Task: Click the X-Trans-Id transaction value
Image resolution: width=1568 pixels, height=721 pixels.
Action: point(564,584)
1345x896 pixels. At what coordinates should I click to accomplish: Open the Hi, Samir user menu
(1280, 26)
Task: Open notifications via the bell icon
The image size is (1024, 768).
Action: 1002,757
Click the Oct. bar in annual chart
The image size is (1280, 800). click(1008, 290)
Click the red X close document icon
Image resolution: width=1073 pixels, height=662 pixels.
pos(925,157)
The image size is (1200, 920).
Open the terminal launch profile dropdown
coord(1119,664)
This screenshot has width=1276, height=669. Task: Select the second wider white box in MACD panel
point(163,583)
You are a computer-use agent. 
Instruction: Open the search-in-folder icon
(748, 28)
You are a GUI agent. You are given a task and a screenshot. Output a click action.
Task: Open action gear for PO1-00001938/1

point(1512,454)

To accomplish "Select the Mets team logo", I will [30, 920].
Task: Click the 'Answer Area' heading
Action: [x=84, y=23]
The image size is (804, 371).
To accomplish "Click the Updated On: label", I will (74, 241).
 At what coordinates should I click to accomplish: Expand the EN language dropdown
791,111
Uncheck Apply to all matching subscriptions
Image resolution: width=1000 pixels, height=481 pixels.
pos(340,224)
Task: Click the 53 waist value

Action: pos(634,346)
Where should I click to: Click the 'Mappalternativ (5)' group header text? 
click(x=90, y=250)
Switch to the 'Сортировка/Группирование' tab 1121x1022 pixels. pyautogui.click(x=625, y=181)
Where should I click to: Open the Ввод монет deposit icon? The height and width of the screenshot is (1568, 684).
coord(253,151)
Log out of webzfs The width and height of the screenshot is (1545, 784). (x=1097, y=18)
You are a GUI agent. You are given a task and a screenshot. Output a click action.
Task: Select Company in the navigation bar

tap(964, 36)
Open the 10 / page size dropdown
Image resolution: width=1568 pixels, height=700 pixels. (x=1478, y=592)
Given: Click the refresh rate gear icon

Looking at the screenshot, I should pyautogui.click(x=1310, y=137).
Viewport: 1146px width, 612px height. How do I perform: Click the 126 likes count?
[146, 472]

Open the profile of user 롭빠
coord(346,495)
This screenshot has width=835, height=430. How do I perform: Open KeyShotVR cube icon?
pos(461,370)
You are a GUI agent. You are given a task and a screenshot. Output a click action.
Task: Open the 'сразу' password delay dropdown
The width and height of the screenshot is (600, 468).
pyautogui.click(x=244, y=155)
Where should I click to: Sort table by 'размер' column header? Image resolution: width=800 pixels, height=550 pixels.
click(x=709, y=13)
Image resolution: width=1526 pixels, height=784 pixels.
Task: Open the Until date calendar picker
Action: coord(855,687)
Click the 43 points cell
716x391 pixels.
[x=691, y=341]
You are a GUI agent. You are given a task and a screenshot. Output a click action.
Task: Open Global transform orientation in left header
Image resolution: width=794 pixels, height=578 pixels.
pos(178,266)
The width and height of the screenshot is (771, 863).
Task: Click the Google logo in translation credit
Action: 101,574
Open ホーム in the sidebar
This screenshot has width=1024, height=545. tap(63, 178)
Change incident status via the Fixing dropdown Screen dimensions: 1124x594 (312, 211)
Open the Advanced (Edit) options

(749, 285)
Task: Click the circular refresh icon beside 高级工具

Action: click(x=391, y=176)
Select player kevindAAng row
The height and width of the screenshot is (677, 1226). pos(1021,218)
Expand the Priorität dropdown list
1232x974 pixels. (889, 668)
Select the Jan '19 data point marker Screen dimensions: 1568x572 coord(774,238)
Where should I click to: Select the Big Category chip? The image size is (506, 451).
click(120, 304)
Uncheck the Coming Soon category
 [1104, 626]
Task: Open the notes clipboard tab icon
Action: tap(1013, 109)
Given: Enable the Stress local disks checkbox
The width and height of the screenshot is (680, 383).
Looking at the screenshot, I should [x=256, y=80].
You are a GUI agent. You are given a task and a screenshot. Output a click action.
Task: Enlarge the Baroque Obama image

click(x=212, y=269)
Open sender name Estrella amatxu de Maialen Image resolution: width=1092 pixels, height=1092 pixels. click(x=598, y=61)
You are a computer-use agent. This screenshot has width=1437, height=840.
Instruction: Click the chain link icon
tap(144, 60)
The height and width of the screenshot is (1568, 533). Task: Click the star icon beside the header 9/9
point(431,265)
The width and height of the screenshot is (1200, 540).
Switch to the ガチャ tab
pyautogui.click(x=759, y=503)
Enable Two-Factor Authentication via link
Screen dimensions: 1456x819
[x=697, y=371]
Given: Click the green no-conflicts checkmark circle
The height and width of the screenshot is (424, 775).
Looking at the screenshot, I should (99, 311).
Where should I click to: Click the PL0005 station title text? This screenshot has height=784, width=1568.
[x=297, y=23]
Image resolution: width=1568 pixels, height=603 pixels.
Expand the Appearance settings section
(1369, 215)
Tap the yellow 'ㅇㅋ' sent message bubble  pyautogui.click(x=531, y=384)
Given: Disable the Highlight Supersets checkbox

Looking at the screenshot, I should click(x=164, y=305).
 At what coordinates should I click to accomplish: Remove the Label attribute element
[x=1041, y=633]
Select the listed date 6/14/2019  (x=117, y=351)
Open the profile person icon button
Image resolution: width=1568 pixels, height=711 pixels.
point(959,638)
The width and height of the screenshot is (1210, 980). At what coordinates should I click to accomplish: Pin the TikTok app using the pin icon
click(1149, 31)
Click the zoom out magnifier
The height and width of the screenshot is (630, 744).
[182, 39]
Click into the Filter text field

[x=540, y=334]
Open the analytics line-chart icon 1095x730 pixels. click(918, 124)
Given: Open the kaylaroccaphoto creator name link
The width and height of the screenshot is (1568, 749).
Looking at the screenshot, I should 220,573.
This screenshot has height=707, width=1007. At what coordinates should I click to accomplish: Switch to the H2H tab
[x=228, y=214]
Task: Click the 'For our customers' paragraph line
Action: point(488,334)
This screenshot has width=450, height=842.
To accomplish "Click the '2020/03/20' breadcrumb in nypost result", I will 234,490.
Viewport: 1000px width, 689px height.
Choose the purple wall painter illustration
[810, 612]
----------
What to produce:
In the material above, each line with the word "computer" should be copied.

Result of the exercise:
You are a computer-use agent. 
You are a computer-use agent. This screenshot has width=1437, height=840.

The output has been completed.